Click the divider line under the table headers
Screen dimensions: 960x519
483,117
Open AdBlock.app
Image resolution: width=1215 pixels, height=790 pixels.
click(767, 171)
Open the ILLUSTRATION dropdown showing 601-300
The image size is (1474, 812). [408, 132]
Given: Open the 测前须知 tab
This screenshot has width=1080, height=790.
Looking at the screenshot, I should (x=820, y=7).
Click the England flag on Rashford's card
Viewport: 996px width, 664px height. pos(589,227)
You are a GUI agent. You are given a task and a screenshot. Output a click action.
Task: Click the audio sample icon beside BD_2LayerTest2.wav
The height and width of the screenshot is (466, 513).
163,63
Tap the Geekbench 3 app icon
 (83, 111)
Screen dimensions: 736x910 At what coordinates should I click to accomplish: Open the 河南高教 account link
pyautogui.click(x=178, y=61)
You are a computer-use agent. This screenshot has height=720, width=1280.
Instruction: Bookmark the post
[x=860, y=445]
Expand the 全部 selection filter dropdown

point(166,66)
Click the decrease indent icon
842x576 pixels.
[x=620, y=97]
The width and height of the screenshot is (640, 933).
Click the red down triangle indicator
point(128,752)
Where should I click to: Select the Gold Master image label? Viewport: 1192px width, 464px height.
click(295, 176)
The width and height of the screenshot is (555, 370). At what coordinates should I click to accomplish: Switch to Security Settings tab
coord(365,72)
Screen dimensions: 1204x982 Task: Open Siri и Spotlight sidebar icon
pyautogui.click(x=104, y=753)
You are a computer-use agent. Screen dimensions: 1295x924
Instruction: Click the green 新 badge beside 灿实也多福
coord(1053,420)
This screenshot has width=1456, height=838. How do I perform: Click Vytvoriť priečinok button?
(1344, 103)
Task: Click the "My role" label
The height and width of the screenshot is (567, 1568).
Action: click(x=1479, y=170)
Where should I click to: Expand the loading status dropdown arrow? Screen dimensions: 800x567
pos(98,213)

* DIRECTIONS *
Output every entry shown above, exactly.

* ANSWER TO THIS EXERCISE *
Click the divider line under the table headers
Screen dimensions: 960x519
483,117
Open AdBlock.app
Image resolution: width=1215 pixels, height=790 pixels.
click(767, 171)
Open the ILLUSTRATION dropdown showing 601-300
The image size is (1474, 812). [408, 132]
Given: Open the 测前须知 tab
This screenshot has width=1080, height=790.
Looking at the screenshot, I should (x=820, y=7).
Click the England flag on Rashford's card
Viewport: 996px width, 664px height. pos(589,227)
You are a GUI agent. You are given a task and a screenshot. Output a click action.
Task: Click the audio sample icon beside BD_2LayerTest2.wav
The height and width of the screenshot is (466, 513).
163,63
Tap the Geekbench 3 app icon
 (83, 111)
Screen dimensions: 736x910 At what coordinates should I click to accomplish: Open the 河南高教 account link
pyautogui.click(x=178, y=61)
You are a computer-use agent. This screenshot has height=720, width=1280.
Instruction: Bookmark the post
[x=860, y=445]
Expand the 全部 selection filter dropdown

point(166,66)
Click the decrease indent icon
842x576 pixels.
[x=620, y=97]
The width and height of the screenshot is (640, 933).
Click the red down triangle indicator
point(128,752)
Where should I click to: Select the Gold Master image label? Viewport: 1192px width, 464px height.
click(295, 176)
The width and height of the screenshot is (555, 370). At what coordinates should I click to accomplish: Switch to Security Settings tab
coord(365,72)
Screen dimensions: 1204x982 Task: Open Siri и Spotlight sidebar icon
pyautogui.click(x=104, y=753)
You are a computer-use agent. Screen dimensions: 1295x924
Instruction: Click the green 新 badge beside 灿实也多福
coord(1053,420)
This screenshot has width=1456, height=838. How do I perform: Click Vytvoriť priečinok button?
(1344, 103)
Task: Click the "My role" label
The height and width of the screenshot is (567, 1568).
Action: click(x=1479, y=170)
Where should I click to: Expand the loading status dropdown arrow? Screen dimensions: 800x567
pos(98,213)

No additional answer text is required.